» **Work to be completed**: Please write out, without any change, the records from the line containing "Expand the My" through the line containing "This screenshot has height=827, width=1456.", with both of those lines included.

[Records for locating described items]
--------------------------------

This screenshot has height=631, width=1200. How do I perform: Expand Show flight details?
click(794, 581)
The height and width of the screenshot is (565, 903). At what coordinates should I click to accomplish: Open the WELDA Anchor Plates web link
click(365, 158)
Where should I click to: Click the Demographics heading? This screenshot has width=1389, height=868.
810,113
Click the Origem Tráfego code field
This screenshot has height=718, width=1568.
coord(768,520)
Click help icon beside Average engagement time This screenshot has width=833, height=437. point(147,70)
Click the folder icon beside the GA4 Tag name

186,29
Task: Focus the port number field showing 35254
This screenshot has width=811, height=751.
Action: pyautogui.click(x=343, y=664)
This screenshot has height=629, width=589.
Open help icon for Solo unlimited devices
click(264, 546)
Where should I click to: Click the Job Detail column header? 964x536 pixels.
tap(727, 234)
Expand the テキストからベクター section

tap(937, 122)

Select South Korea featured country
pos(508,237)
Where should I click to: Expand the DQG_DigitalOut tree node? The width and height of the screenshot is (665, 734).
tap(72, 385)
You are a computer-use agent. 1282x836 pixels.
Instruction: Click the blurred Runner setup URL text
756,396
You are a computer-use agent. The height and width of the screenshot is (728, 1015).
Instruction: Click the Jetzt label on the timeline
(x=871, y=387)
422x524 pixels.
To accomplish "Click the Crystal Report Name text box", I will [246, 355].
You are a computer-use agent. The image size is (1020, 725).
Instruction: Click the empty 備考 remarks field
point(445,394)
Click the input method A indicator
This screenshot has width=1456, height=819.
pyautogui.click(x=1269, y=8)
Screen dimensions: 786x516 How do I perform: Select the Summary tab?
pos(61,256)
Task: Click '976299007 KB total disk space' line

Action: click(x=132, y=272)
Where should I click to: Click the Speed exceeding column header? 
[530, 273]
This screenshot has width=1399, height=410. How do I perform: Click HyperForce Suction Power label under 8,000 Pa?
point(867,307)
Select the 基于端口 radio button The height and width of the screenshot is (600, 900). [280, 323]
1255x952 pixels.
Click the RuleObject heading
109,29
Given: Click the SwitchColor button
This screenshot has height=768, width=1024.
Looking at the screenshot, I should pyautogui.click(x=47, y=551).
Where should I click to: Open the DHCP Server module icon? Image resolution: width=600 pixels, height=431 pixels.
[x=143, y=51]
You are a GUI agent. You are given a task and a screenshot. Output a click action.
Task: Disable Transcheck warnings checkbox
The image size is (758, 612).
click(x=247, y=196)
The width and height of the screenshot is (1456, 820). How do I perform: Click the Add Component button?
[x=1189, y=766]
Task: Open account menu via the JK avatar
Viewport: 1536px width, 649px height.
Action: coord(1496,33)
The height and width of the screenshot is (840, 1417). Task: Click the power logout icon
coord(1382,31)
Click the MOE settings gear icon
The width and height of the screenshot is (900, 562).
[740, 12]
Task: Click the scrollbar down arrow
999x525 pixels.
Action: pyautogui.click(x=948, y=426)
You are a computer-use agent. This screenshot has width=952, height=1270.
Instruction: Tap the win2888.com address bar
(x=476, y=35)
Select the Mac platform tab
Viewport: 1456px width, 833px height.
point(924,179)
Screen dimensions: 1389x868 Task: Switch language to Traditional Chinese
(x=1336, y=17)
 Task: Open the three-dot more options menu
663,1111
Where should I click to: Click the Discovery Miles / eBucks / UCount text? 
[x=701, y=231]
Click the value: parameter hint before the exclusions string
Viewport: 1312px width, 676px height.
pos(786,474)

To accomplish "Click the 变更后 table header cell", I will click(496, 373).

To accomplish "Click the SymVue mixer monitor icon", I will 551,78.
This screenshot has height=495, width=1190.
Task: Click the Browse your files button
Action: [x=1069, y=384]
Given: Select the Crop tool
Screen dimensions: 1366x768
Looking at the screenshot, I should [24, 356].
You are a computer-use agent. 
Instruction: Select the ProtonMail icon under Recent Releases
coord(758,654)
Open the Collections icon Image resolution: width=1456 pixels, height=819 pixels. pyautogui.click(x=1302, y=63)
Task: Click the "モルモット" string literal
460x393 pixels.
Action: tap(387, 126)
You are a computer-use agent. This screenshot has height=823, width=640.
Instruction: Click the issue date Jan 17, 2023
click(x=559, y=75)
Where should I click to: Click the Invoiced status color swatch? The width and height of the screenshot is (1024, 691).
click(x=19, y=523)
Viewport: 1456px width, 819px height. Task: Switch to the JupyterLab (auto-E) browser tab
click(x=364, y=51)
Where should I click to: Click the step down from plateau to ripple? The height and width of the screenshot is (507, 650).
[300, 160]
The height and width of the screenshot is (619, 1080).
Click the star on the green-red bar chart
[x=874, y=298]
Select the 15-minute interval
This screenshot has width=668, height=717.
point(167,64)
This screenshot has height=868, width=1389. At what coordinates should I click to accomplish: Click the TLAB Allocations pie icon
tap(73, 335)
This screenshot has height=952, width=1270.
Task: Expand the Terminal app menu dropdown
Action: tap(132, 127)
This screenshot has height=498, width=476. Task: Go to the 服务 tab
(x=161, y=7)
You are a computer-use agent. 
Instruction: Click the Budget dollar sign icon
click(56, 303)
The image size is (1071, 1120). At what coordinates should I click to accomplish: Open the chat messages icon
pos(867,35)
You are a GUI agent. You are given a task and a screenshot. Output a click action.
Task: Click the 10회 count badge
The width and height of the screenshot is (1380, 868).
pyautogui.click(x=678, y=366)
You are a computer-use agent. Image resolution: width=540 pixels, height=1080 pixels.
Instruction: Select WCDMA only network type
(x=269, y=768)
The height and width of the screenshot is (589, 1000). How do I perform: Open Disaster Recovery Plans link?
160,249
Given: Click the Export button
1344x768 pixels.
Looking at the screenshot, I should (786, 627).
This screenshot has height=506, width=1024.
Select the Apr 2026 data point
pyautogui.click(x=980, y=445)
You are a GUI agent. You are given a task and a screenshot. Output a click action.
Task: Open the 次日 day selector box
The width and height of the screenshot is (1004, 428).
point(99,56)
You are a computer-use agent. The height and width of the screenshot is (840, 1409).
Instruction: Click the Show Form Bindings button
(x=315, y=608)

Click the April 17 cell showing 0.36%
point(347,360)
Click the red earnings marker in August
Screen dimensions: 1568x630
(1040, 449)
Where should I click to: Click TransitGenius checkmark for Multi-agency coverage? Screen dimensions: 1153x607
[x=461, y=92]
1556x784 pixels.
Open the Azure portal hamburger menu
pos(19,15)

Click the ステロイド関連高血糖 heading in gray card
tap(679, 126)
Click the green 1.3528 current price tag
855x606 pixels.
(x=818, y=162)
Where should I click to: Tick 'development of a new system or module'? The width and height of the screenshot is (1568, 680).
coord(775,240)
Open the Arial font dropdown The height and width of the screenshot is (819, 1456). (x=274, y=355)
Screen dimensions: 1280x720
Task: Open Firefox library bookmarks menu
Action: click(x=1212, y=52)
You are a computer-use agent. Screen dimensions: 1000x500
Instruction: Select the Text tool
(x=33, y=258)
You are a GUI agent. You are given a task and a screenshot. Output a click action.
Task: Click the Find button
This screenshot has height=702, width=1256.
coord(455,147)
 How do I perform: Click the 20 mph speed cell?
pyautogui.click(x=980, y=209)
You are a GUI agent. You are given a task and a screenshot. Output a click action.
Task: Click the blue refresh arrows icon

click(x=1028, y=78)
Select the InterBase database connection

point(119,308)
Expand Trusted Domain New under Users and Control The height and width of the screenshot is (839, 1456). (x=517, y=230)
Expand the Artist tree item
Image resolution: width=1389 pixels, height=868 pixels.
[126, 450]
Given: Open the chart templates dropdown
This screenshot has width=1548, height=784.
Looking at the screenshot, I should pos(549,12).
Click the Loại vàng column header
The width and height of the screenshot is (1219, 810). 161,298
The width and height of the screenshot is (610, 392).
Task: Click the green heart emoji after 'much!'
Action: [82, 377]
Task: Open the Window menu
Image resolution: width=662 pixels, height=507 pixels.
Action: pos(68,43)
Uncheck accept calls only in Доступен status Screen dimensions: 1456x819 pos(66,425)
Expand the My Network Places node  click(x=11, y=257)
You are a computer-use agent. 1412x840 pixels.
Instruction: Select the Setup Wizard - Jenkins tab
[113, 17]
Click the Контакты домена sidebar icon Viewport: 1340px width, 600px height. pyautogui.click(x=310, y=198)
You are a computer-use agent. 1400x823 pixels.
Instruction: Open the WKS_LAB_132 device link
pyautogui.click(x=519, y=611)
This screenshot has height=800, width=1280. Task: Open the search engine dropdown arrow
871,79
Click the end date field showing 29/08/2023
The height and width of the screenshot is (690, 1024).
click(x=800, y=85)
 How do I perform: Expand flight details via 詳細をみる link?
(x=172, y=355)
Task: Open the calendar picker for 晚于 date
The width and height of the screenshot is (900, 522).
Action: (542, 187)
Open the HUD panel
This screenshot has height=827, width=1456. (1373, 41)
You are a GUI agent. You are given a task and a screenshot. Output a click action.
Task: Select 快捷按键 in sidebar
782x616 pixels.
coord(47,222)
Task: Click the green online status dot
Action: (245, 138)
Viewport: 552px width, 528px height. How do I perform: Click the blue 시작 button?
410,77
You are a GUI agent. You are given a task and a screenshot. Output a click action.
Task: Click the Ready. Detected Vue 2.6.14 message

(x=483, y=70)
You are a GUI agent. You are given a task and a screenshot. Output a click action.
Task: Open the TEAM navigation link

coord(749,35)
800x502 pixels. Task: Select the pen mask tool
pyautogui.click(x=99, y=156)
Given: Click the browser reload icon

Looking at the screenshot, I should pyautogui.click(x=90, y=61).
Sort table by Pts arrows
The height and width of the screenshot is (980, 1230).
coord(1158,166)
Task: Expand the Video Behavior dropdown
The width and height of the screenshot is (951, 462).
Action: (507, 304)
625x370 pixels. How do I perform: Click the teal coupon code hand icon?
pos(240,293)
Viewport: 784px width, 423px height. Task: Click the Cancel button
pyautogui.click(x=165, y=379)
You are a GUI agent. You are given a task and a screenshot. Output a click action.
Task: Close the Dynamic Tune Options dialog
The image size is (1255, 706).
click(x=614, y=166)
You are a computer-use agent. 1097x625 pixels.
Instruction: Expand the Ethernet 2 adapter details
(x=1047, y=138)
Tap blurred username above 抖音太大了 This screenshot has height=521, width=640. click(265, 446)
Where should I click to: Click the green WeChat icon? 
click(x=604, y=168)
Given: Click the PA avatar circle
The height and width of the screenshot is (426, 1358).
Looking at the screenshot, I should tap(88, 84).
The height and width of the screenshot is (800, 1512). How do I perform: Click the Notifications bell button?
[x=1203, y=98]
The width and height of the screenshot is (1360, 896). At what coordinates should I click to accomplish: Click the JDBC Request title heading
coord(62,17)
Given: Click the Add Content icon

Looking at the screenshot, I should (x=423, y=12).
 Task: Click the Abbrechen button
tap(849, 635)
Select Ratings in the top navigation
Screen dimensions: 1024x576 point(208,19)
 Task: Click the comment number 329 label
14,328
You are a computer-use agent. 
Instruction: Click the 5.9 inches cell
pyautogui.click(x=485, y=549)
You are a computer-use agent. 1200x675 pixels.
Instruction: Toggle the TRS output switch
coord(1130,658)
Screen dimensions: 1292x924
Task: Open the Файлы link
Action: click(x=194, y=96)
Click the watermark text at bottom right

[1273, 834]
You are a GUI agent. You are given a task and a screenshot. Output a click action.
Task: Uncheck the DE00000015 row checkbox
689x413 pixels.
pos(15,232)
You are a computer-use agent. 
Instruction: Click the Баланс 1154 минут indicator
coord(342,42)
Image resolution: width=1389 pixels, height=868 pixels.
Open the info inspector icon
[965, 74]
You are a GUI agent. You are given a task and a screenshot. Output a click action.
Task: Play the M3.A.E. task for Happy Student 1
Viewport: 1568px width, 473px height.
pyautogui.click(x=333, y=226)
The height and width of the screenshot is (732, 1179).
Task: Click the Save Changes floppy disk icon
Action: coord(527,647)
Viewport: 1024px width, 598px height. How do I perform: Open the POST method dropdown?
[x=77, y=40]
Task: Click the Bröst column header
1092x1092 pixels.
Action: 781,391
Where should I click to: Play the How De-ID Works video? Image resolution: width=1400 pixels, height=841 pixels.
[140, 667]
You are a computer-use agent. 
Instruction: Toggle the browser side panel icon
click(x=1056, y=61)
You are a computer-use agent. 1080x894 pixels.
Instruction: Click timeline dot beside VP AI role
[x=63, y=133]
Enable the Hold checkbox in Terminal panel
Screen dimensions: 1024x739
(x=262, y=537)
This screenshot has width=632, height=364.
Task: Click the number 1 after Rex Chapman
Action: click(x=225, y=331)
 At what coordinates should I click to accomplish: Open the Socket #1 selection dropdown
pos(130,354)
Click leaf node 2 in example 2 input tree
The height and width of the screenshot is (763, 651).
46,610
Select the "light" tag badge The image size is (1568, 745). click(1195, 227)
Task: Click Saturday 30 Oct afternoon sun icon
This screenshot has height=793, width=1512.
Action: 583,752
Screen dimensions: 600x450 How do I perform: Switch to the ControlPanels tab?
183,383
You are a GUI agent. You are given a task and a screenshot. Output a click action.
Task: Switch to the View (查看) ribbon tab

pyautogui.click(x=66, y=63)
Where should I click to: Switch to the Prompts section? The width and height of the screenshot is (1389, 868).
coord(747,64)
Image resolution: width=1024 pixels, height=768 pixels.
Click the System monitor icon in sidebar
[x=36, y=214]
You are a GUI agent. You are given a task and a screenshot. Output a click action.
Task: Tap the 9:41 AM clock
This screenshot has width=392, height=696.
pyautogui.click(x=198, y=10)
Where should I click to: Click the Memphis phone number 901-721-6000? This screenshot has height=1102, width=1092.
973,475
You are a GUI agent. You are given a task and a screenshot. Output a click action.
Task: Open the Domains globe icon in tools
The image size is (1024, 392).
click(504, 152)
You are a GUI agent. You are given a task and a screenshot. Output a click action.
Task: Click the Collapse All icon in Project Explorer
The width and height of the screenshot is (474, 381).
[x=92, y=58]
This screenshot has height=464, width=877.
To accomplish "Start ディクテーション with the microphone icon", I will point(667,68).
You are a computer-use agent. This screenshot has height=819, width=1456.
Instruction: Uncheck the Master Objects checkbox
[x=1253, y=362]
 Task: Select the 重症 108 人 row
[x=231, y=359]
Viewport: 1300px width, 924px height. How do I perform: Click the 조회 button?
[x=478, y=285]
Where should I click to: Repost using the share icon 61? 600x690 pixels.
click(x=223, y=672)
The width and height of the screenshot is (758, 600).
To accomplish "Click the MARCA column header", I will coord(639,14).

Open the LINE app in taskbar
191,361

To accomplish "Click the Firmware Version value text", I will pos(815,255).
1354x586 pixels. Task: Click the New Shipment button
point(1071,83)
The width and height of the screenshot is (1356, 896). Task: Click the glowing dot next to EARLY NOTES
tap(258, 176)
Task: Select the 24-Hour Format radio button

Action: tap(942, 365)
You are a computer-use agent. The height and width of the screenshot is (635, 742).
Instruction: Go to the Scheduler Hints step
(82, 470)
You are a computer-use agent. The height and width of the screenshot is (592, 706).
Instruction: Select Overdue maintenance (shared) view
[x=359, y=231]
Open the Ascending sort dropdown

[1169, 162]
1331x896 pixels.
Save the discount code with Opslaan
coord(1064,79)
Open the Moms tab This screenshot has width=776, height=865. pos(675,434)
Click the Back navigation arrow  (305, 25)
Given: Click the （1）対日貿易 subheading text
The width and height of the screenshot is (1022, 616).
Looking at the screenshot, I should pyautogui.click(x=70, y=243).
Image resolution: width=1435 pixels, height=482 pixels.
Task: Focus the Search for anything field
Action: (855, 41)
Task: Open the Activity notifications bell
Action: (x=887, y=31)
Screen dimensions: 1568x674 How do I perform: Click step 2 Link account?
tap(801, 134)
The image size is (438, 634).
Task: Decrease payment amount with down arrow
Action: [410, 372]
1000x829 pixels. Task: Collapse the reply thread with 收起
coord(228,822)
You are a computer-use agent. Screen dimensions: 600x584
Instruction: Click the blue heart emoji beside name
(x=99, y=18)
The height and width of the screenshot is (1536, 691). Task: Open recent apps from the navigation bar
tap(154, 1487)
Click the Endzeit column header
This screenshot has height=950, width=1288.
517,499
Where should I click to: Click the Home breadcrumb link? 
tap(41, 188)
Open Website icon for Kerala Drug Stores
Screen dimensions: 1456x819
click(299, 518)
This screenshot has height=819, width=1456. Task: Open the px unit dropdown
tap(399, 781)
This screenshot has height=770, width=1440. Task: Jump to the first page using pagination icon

--------------------------------

» **Complete response**:
Expand the My Network Places node  click(x=11, y=257)
You are a computer-use agent. 1412x840 pixels.
Instruction: Select the Setup Wizard - Jenkins tab
[113, 17]
Click the Контакты домена sidebar icon Viewport: 1340px width, 600px height. pyautogui.click(x=310, y=198)
You are a computer-use agent. 1400x823 pixels.
Instruction: Open the WKS_LAB_132 device link
pyautogui.click(x=519, y=611)
This screenshot has height=800, width=1280. Task: Open the search engine dropdown arrow
871,79
Click the end date field showing 29/08/2023
The height and width of the screenshot is (690, 1024).
click(x=800, y=85)
 How do I perform: Expand flight details via 詳細をみる link?
(x=172, y=355)
Task: Open the calendar picker for 晚于 date
The width and height of the screenshot is (900, 522).
Action: (542, 187)
Open the HUD panel
This screenshot has height=827, width=1456. (1373, 41)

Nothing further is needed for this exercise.